26. A method of synthesising ultra-linguistic utterances according to claim 15, wherein the duration of the individual sound granules is dynamically to one of a plurality of different possible values.

27. A method of synthesising ultra-linguistic utterances according claim 15, wherein the total number of sound granules making up the raw sound signal is dynamically set to one of a plurality of different possible values.

Description

[0001] The present invention relates to the field of voice synthesis and, more particularly to improving the synthesis of ultra-linguistic utterances.

[0002] In the last few years there has been tremendous progress in the development of voice synthesisers, especially in the context of text-to-speech (TTS) synthesisers (see "Progress in Speech Synthesis" ed. J. P. H. van Santen et al, Springer-Verlag, New York, 1996). However, few of these systems consider the capability of producing speech other than standard linguistic utterances.

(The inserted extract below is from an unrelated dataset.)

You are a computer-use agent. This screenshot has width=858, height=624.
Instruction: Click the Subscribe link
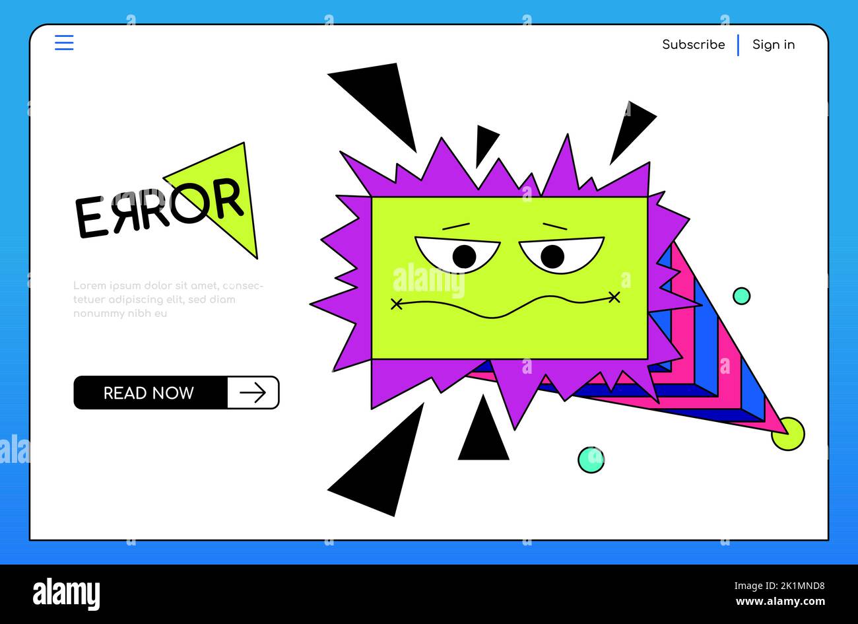693,44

[0003] Apart from the work of a few musicians (see X. Rodet et al "The CHANT project: from synthesis of the singing voice to synthesis in general", Computer Music Journal, Vol.8, No.3, pp15-31; J. M. Clarke et al "VOCEL: New implementation of the FOF synthesis method", Proceedings of the international Computer Music Conference ICMC98, pp.357-365; and T. Wishart, "On Sonic Art" Contemporary Music Studies, Vol.12, ed. S. Emmerson, pub1. Gordon and Breach, Reading (UK), 1996) interested in exploring the capabilities of synthesised voice for producing unusual singing effects, there has not been much systematic research into speech synthesisers that support the production of utterances that are beyond the ordinarily spoken syllables and words. This class of utterances is referred to as ultra-linguistic and includes onomatopoiea, giggling, unusual vocal inflexions, etc.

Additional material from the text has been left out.